=== Set task A ===
Answer these questions from the IRIN report on Afghanistan:
(i) What date does the report carry?
(ii) Which Central Asian Republic was the first on Kenzo Oshima's schedule?
(iii) In which two places were humanitarian offices to be set up?
=== Set task B ===
Please reproduce the IRIN report on Afghanistan word for word between "Following a meeting" and "by the day.", inclusive.

=== Excerpted text ===

::::

Afghanistan - IRIN: 24-Oct-01
U N I T E D N A T I O N S
Office for the Coordination of Humanitarian Affairs (OCHA)
Integrated Regional Information Network (IRIN)
AFGHANISTAN: Focus on humanitarian situation
24 October 2001
[This report does not necessarily reflect the views of the United Nations]
ISLAMABAD, 24 October (IRIN) - Aid agencies in the region are persevering
in their race against time to provide Afghans both inside and outside the
country with urgent humanitarian relief before winter sets in.
In an effort to shore up Central Asian cooperation, in his second visit to
the region within one month UN Emergency Relief Coordinator Kenzo Oshima
has visited Turkmenistan, the first of three Central Asian Republics on
his schedule. Experts say the republics will become key staging grounds
for increased aid and future rehabilitation assistance once fighting ends
in northern Afghanistan.
Following a meeting with Turkmen President Saparmyrat Niyazov, UN sources
confirmed on Tuesday that several steps had been taken to facilitate the
delivery of aid to Afghanistan, including the setting up of two
humanitarian offices respectively in Ata-Murad (36.12N 62.59E) and
Imam-Nazar (37.15N 65.05E), in the south of the country. Oshima said these
agreements were critical as the situation for millions of people inside
Afghanistan was becoming more desperate by the day.

::::

=== Stored data ===
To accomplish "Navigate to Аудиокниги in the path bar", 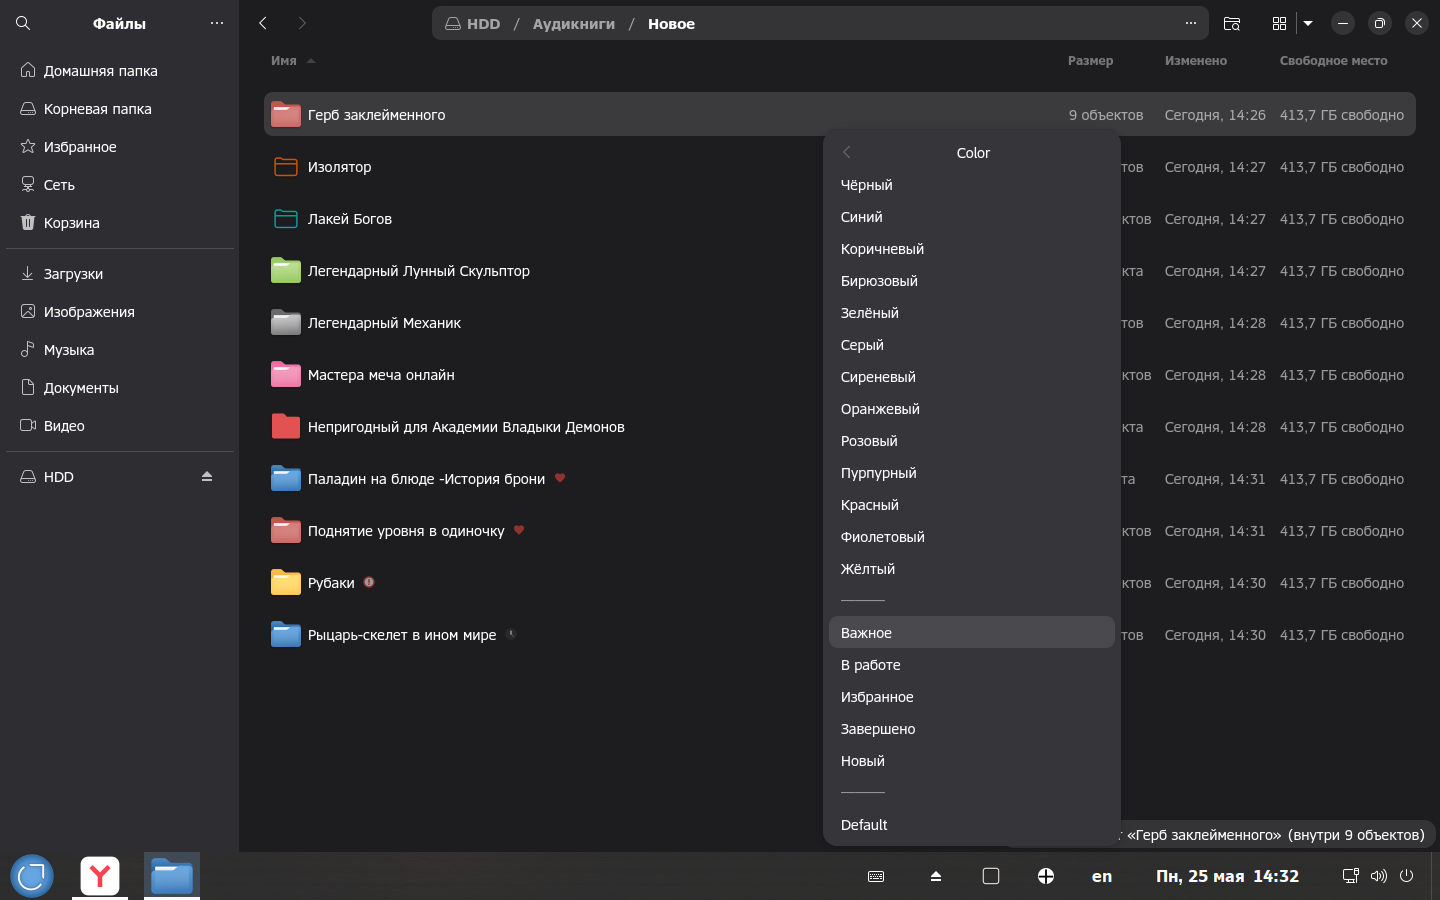I will click(x=574, y=24).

::::

=== Correct result A ===
(i) 24 October 2001
(ii) Turkmenistan
(iii) Ata-Murad and Imam-Nazar

=== Correct result B ===
Following a meeting with Turkmen President Saparmyrat Niyazov, UN sources
confirmed on Tuesday that several steps had been taken to facilitate the
delivery of aid to Afghanistan, including the setting up of two
humanitarian offices respectively in Ata-Murad (36.12N 62.59E) and
Imam-Nazar (37.15N 65.05E), in the south of the country. Oshima said these
agreements were critical as the situation for millions of people inside
Afghanistan was becoming more desperate by the day.